Benar, free software adalah tentang gratis, dan tidak tentang
source-code. Tapi kalau Anda mengacu kepada FSF, Anda harus cek ulang apa
yang Anda tulis. BTW baca juga website FSF tentang istilah 'gratis'.

> Kesalahan ketiga: Donasi di samakan dengan Mengemis.
> Nah, inilah yang saya sebut menjelek-jelekkan. Donasi tidak sama dengan
> pengemis. Donasi biasa digunakan perusahaan pembuat software open source
> (walau tidak selalu) sebagai cara untuk mencari dana riset. Biasanya
> pemberi donasi adalah individu/perusahaan yang merasa puas karena telah
> mengunakan software open souce. Jadi tidak ada paksaan. Donasi diberikan
> oleh pengguna software open source, trus merasa puas, merasa berhutang
> budi dan selanjutnya berpikir untuk ikut menyumbang kepada pembuat
> software. Donasi diberikan atas dasar adanya jasa dan bersifat sukarela.
> Toh, tidak ada atau jarang sekali pemberi donasi diluar pengguna software
> open source.

Donasi mungkin tidak 100% sama dengan mengemis. Tapi sekarang begini,
bisnis di banyak industri lain tidak mengandalkan pemasukan mereka dari
donasi. IndoMie, Telkomsel, Airlines, dll tidak mengandalkan pemasukan
mereka dari donasi.

Anggap suatu hari orang tidak tertarik lagi mendanai FreeBSD atau FreeDOS,
sehingga produk ini discontinued. Apa artinya? Dalam kacamata bisnis,
mendapatkan uang dari donasi = mengemis. Mereka terus menerus andalkan
uang dari donatur. Pebisnis tidak andalkan uang dari donatur.

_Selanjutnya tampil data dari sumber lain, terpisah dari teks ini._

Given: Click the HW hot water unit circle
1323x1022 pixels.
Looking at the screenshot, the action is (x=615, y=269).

Solusi yang akhirnya dibuat orang-orang adalah dengan membuat badan
charity. Ini memang lebih halus daripada mengemis, saya setuju. Tapi
kalau mengatakan meminta donasi != mengemis dalam hal membuat
produk-produk seperti software, apalagi untuk bersaing dengan produk
komersial, saya 50% setuju 50% tidak setuju. Itu juga saya berlakukan ke
diri saya dalam hal pendanaan Nusa.

Sebenarnya Microsoft bisa saja berpikir ada penyalahgunaan terhadap
donasi ke FSF. FSF bisa dituduh untuk bersaing dengan entitas bisnis
tapi memakai cara donasi. Saya bukan ahli hukum, saya hanya melihat
ini bisa jadi kasus hukum (persaingan usaha) yang menarik untuk
ditelaah, terlepas dari siapa yang akan menang.

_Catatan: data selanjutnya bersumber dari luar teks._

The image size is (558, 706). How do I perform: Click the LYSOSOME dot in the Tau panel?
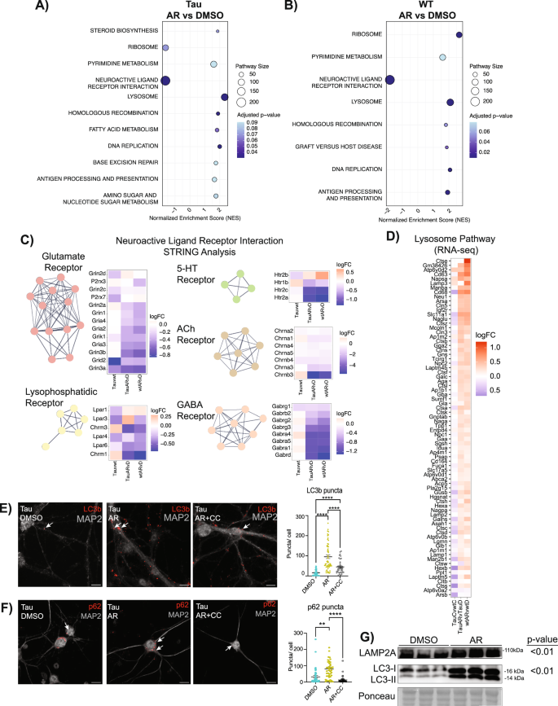click(x=224, y=97)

Contoh: pernah ada debat tentang Yayasan Pendidikan di Indonesia.
Yayasan seyogianya tidak mendatangkan keuntungan, tapi toh banyak
orang membuat yayasan sebagai kedok. Orang2 yg membuat lembaga
pendidikan tanpa membuat yayasan mempermasalahkan orang-orang yang
berkedok 'non-profit' tapi bersaing secara TIDAK SEHAT dengan
orang-orang yang jelas profit-oriented. Kalau mau bertarung secara
jantan, ya head-to-head, jangan pakai cara yayasan.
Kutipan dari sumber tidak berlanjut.